Andre Villas-Boas believes the month of December is an important one for Chelsea, but if the next two games don't go to plan he may not be there long enough to see it through.
Defeat or a score-draw on Tuesday at home to Valencia will put an end to this season's European campaign, but a loss at home to Manchester City after that could put an end to a great deal more. I didn't expect them to win the Premier League this season, and maybe they didn't themselves, but if City beat Chelsea next week, a gap of 13 points will open between them. Villas-Boas can talk as much as he likes about three-year plans, but if that happens very few will be listening.
He believes the players are behind him and the owner will give him time, but Blackburn Rovers manager Steve Kean is the only man with shorter odds to be sacked next. After the hype and optimism that greeted his appointment in the summer, and despite yesterday's win at Newcastle, Villas-Boas could well be on borrowed time.

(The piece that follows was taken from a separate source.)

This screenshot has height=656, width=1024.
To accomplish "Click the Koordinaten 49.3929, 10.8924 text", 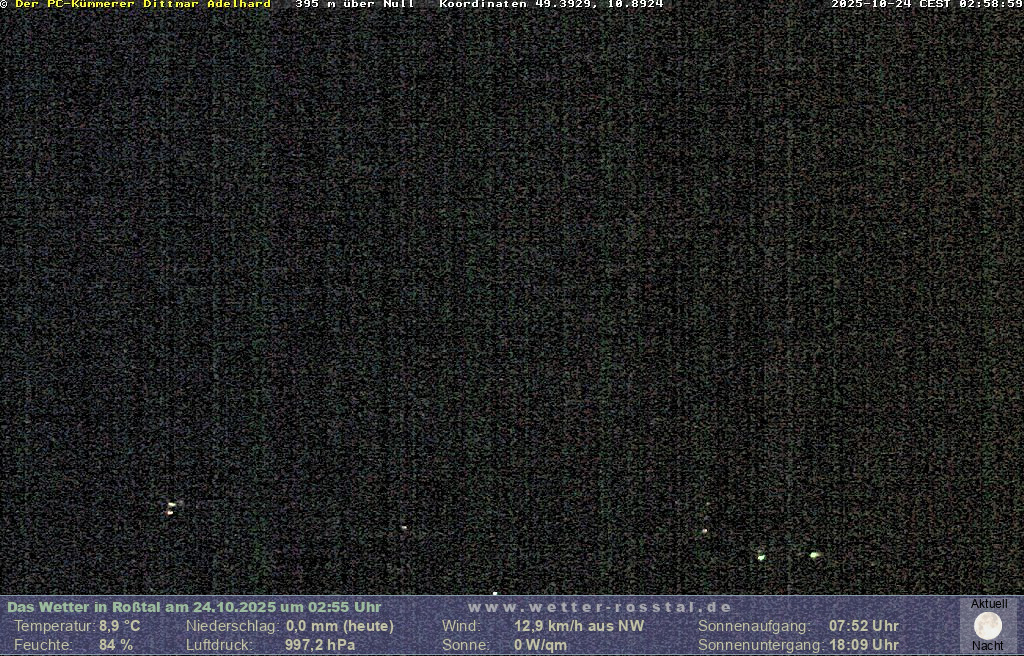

The challenges he faced when he arrived at the club weren't unique to Chelsea's dressing room. They're not even unique to professional football clubs. To walk into a room with gifted, successful and egocentric colleagues, all of whom are looking to cast judgement on your every comment and decision, is a daunting task. Knowing that any hint of a weakness will be seized upon, and any sign of insecurity will be used against you, places extraordinary pressure on an already difficult task. But of any dressing room in the UK, it would appear this is particularly the case in Chelsea's.
Successive managers in recent years have had to deal with the power struggle which admittedly exists at every club, but handling the personalities of this particular group of players has been cited time and again as the most significant aspect of the job. If the opinions of some have been sought and valued in the past by the owner, as reports have suggested, the opportunity to absolve themselves of their own responsibilities is always available to the players.
Repeated failure in Europe has led to the departure of his predecessors, for success in the Champions League has eluded Roman Abramovich at every attempt. The players never appear to be as accountable. If that is the case these days, Villas-Boas is a lot weaker than he thinks. It is all too easy to refer to the authority of Alex Ferguson at Manchester United as the template for success, but his own assertion that a manager must be the most important figure at any club has never quite washed at Chelsea. Certainly not since Abramovich has been there. After every Champions League exit, the suitability of the manager has been the focus of public debate. The role of the players doesn't seem to receive the same level of public scrutiny, and that situation has survived to this day.
If that attitude exists within the club, chances of sustaining a challenge in the short or medium term seem unlikely. Despite some very poor individual performances of late, it seems the system adopted by the manager is to blame.
When he was appointed, Villas-Boas was heralded as the up-and-coming manager of his generation having achieved remarkable success at Porto at a very young age. On the back of recent poor results, his age and inexperience are now being used against him. It was never going to be any other way.
Whether he survives if Chelsea are eliminated from the Champions League on Tuesday night remains to be seen, but removing him after such a short time in the job would be absurd. Even discussing the prospect seems ridiculous, but the owner's reputation suggests it's not entirely out of the question.
Having acquired him at a cost of €13m from Porto, sacking him after only five months would require a pay-off in the region of €16m. Any reasonable analysis would conclude the figures would rule it out, but with Roman Abramovich that logic doesn't apply.
The significance of Tuesday's result is obvious, but the greater challenge facing Chelsea is away from the field of play. As long as the manager feels he needs to win over the players to remain in charge, the likelihood is he won't last very long. If Abramovich really does want to succeed, patience and loyalty need to be shown to the man he appointed on a three-year deal only five months ago. Neither are qualities associated with him to date, nor is success in the Champions League for that matter. There may well be a link between the two.